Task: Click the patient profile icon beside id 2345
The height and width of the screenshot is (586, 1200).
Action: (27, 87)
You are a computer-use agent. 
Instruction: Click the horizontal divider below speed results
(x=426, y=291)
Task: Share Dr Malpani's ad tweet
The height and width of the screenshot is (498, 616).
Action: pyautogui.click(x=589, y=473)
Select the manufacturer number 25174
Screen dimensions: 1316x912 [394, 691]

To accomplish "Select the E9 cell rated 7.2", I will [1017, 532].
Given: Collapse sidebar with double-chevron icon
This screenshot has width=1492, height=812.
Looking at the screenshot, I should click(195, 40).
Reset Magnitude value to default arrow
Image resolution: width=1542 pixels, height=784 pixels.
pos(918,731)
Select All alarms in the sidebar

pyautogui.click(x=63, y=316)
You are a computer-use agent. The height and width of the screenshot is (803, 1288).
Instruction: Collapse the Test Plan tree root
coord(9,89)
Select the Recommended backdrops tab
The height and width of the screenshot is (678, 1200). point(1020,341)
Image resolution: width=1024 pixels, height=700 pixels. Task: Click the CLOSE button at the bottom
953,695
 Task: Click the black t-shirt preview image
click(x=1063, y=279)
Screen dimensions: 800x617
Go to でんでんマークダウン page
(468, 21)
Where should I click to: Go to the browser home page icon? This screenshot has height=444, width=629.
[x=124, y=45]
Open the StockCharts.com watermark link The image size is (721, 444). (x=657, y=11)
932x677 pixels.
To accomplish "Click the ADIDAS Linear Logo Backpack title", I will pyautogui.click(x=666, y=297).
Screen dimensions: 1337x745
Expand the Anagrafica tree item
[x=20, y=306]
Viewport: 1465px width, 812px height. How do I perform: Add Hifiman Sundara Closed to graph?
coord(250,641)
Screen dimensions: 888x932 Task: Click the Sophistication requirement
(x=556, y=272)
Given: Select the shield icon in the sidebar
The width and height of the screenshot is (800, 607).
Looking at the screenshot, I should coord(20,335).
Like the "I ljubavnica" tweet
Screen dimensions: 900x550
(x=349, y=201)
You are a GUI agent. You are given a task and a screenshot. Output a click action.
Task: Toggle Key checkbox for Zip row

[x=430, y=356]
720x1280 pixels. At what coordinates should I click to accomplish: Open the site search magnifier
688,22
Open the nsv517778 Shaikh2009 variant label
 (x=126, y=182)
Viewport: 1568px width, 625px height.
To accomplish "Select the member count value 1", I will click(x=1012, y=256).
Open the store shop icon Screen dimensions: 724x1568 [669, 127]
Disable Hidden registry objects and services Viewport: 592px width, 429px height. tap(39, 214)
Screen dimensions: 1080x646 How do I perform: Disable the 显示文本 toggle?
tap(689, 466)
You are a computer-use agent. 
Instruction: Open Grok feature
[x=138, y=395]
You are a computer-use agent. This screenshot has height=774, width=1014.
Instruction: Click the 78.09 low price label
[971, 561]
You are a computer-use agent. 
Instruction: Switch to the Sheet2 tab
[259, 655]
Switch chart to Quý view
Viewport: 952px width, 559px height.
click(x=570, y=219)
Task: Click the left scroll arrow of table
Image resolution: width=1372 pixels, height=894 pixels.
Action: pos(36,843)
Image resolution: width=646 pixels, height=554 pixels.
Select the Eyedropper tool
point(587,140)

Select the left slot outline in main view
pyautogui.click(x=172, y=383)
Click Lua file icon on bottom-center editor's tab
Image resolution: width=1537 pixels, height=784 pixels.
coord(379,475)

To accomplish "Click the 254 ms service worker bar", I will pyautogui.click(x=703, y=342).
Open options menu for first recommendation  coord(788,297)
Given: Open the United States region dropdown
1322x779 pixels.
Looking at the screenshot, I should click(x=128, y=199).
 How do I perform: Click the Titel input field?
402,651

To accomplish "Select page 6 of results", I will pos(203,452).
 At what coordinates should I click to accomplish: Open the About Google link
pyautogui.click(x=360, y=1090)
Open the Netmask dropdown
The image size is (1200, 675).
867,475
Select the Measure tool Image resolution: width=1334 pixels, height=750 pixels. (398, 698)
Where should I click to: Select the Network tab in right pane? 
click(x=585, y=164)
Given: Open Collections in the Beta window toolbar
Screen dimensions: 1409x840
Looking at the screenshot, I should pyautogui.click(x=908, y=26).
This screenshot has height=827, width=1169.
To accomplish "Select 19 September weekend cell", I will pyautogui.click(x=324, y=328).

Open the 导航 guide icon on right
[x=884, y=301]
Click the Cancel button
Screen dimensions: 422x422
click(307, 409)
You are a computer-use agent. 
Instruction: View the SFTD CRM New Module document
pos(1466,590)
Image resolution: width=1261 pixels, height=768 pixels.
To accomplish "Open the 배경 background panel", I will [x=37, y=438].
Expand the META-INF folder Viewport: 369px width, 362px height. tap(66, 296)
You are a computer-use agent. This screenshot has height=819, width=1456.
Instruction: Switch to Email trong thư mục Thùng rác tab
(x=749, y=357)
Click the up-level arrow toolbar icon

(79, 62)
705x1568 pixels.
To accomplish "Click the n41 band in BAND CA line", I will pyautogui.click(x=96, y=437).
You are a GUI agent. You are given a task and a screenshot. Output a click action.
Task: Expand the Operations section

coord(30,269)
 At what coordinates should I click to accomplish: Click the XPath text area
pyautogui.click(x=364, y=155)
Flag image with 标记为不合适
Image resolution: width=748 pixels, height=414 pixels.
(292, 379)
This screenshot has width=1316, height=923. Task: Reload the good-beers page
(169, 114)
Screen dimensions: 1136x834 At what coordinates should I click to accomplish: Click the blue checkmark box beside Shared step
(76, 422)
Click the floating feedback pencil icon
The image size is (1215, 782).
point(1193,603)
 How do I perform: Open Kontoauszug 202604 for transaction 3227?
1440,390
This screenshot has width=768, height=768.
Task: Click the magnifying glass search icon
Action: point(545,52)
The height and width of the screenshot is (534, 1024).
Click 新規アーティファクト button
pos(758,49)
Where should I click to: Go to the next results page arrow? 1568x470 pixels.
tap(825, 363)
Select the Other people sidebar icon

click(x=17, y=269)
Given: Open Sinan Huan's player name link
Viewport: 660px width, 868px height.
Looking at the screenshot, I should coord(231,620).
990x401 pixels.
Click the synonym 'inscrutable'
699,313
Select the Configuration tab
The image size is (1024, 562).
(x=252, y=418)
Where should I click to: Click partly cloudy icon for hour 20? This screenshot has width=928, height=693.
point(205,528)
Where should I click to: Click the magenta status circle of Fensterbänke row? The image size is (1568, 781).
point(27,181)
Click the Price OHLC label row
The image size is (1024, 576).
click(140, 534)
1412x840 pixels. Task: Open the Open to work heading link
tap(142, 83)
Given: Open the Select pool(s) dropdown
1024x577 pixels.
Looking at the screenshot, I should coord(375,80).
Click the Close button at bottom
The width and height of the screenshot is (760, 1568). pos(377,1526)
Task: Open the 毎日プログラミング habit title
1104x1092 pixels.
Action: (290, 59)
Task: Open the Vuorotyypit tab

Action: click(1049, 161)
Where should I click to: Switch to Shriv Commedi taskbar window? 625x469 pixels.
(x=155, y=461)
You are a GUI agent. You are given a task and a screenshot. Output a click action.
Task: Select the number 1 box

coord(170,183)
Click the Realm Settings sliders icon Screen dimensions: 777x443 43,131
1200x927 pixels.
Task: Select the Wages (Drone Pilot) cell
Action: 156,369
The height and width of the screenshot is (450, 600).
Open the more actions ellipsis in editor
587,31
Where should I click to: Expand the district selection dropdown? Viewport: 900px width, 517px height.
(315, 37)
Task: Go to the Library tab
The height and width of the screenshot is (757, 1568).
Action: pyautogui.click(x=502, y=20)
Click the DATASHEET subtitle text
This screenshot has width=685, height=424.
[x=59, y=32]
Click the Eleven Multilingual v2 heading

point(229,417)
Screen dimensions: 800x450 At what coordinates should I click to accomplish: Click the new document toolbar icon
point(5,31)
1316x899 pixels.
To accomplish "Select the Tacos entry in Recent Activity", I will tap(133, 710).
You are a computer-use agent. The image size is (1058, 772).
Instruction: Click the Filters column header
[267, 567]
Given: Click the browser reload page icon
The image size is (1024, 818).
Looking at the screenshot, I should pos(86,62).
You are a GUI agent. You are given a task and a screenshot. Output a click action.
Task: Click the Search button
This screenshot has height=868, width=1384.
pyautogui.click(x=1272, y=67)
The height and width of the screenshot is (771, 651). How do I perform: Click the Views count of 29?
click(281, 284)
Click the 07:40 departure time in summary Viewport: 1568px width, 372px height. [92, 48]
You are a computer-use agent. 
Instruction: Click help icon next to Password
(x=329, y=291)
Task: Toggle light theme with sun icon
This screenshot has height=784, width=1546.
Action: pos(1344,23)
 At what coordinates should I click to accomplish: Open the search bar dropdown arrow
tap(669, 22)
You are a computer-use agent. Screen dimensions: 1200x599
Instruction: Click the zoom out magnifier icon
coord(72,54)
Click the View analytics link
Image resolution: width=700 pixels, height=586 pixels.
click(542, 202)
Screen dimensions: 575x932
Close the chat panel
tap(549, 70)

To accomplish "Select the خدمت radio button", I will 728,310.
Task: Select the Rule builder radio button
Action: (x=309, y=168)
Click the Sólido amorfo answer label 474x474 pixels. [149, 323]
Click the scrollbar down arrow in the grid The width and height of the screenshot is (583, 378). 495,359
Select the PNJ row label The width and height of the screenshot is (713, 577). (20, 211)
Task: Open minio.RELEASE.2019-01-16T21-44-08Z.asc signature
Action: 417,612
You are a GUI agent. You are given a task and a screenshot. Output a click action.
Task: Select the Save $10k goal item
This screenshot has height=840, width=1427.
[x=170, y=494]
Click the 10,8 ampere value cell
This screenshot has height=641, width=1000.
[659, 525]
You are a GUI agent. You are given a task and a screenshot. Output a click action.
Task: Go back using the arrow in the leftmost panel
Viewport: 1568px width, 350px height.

_PROBLEM_. Find the line with "Open options menu" in the entries above. Retype it and each line after it, exactly, through the line with "Expand the META-INF", and stop there.

_RESPONSE FOR THIS EXERCISE_.
Open options menu for first recommendation  coord(788,297)
Given: Open the United States region dropdown
1322x779 pixels.
Looking at the screenshot, I should click(x=128, y=199).
 How do I perform: Click the Titel input field?
402,651

To accomplish "Select page 6 of results", I will pos(203,452).
 At what coordinates should I click to accomplish: Open the About Google link
pyautogui.click(x=360, y=1090)
Open the Netmask dropdown
The image size is (1200, 675).
867,475
Select the Measure tool Image resolution: width=1334 pixels, height=750 pixels. (398, 698)
Where should I click to: Select the Network tab in right pane? 
click(x=585, y=164)
Given: Open Collections in the Beta window toolbar
Screen dimensions: 1409x840
Looking at the screenshot, I should pyautogui.click(x=908, y=26).
This screenshot has height=827, width=1169.
To accomplish "Select 19 September weekend cell", I will pyautogui.click(x=324, y=328).

Open the 导航 guide icon on right
[x=884, y=301]
Click the Cancel button
Screen dimensions: 422x422
click(307, 409)
You are a computer-use agent. 
Instruction: View the SFTD CRM New Module document
pos(1466,590)
Image resolution: width=1261 pixels, height=768 pixels.
To accomplish "Open the 배경 background panel", I will [x=37, y=438].
Expand the META-INF folder Viewport: 369px width, 362px height. tap(66, 296)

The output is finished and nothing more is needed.